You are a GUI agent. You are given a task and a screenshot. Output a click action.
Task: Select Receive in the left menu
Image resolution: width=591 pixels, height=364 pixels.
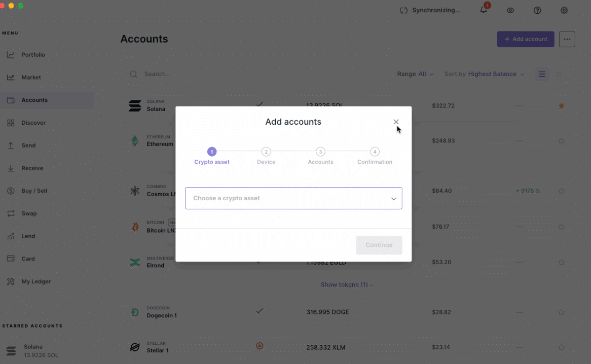(x=32, y=168)
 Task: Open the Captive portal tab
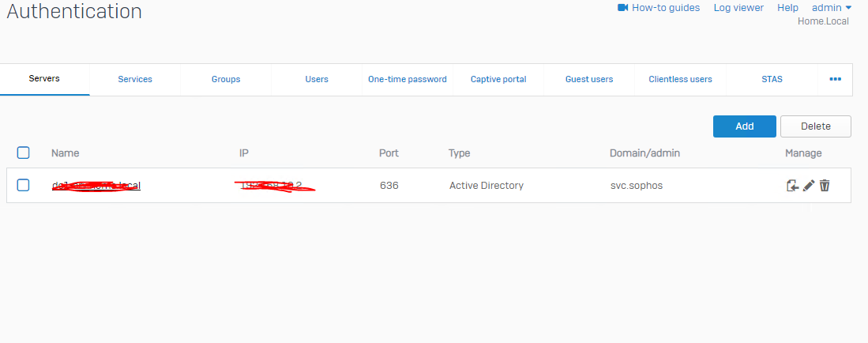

- Work instructions: Rewrite the records above with "left menu" changed to "sidebar" and all other wording unchanged. Leave out the pictures.

- Exercise output:
You are a GUI agent. You are given a task and a screenshot. Output a click action.
Task: Select Receive in the sidebar
Image resolution: width=591 pixels, height=364 pixels.
(x=32, y=168)
 Task: Open the Captive portal tab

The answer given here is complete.